目前だった井岡一翔の「統一戦計画」は遠のくばかり。新ライバル誕生の可能性は?

  • 杉浦大介●文 text by Sugiura Daisuke
  • photo by Kyodo News

 世界スーパーフライ級王座統一戦の"夢"は儚く――。

 現地時間2月26日、米ネバダ州ラスベガスのコスモポリタン・ホテルで行なわれたIBF世界スーパーフライ級タイトル戦で、王者ジェルウィン・アンカハス(フィリピン)が同級11位のフェルナンド・マルティネス(アルゼンチン)に0-3の判定負け。アンカハスは10度目の防衛に失敗し、2016年9月から長きにわたって保持してきたタイトルを失った。これによって、WBO王者・井岡一翔(志成ジム)との統一戦計画は頓挫を余儀なくされた。

IBF王者だったアンカハスが敗れ、統一戦計画が頓挫した井岡IBF王者だったアンカハスが敗れ、統一戦計画が頓挫した井岡この記事に関連する写真を見る「減量の段階でミスを犯し、試合開始の時点で力が出せない状態だった」

 試合後、アンカハスが所属するMP(マニー・パッキャオ)プロモーションズのショーン・ギボンズはそう述べた。2010年からスーパーフライ級で戦い続けてきた王者も30歳。体重調整が難しくなっていたのは事実だろう。もちろんそれが主要因だと決めつけるべきではないが、マルティネス戦でのアンカハスの動きにはキレが感じられなかった。
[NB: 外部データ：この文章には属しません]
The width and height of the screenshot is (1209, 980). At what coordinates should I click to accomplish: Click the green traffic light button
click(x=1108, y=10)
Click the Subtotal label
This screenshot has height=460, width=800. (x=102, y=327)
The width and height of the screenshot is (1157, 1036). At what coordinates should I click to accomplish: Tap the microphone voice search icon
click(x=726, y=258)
 中盤、身長差とリーチを武器に一度はペースを掴みかけたようにも見えたが、相手が得意とする接近戦での打ち合いにずるずると巻き込まれてジリ貧に。それでも最後まで打ち合って王者の意地を見せ、年間最高試合の候補になりそうな大激闘となったものの、後半はマルティネスに絶えず回転負けしており、アンカハスの完敗は誰の目にも明らかだった。
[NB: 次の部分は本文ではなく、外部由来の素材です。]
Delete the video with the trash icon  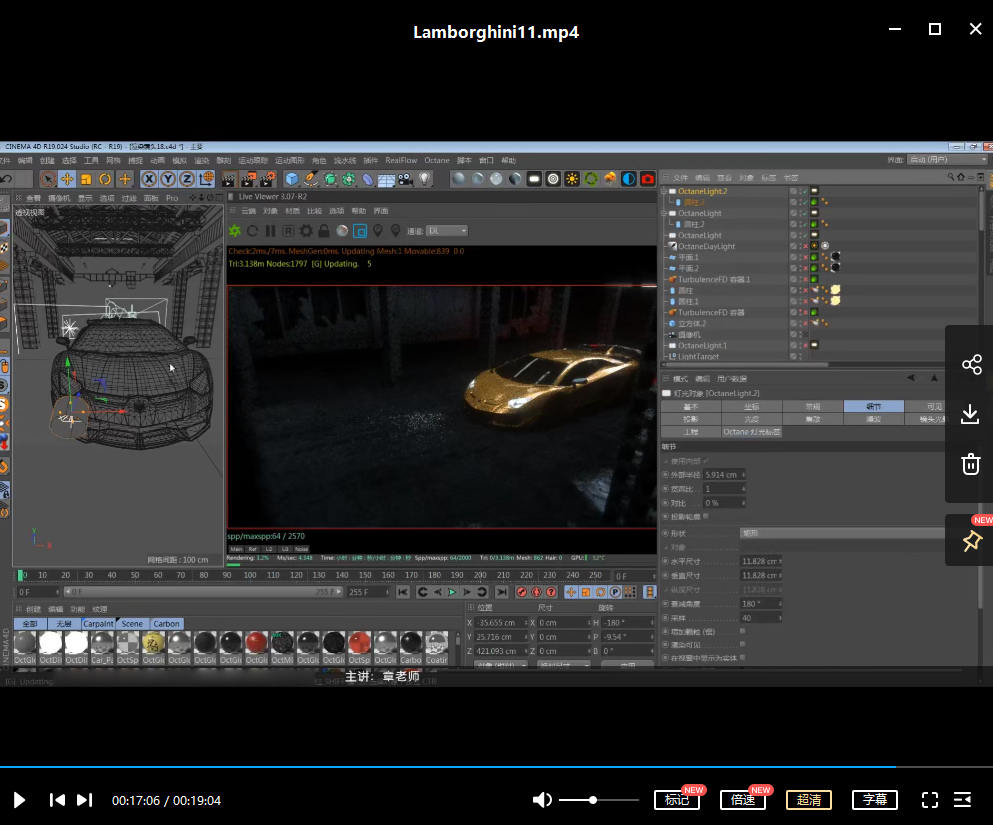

「日本での井岡との統一戦を本当に楽しみにしていたので、延期になった時はとても悲しかったです。ただ、代わりにマルティネスとの試合が決まってハッピー。井岡との統一戦という目標は依然として私のモチベーションになっています。そのためにもこの試合に勝たなければいけません」

 マルティネス戦の前日、計量をクリアしたアンカハスは目を輝かせてそう述べていた。実際に、昨年末に一度は正式発表された井岡との統一戦が流れた後も、再セットが基本線だった。ギボンズは「マルティネス戦の3日前にも井岡陣営と連絡を取り合った」と明かしており、あとはアンカハスが10度目の防衛戦を果たしていれば、すんなり進んでいた可能性は高かっただろう。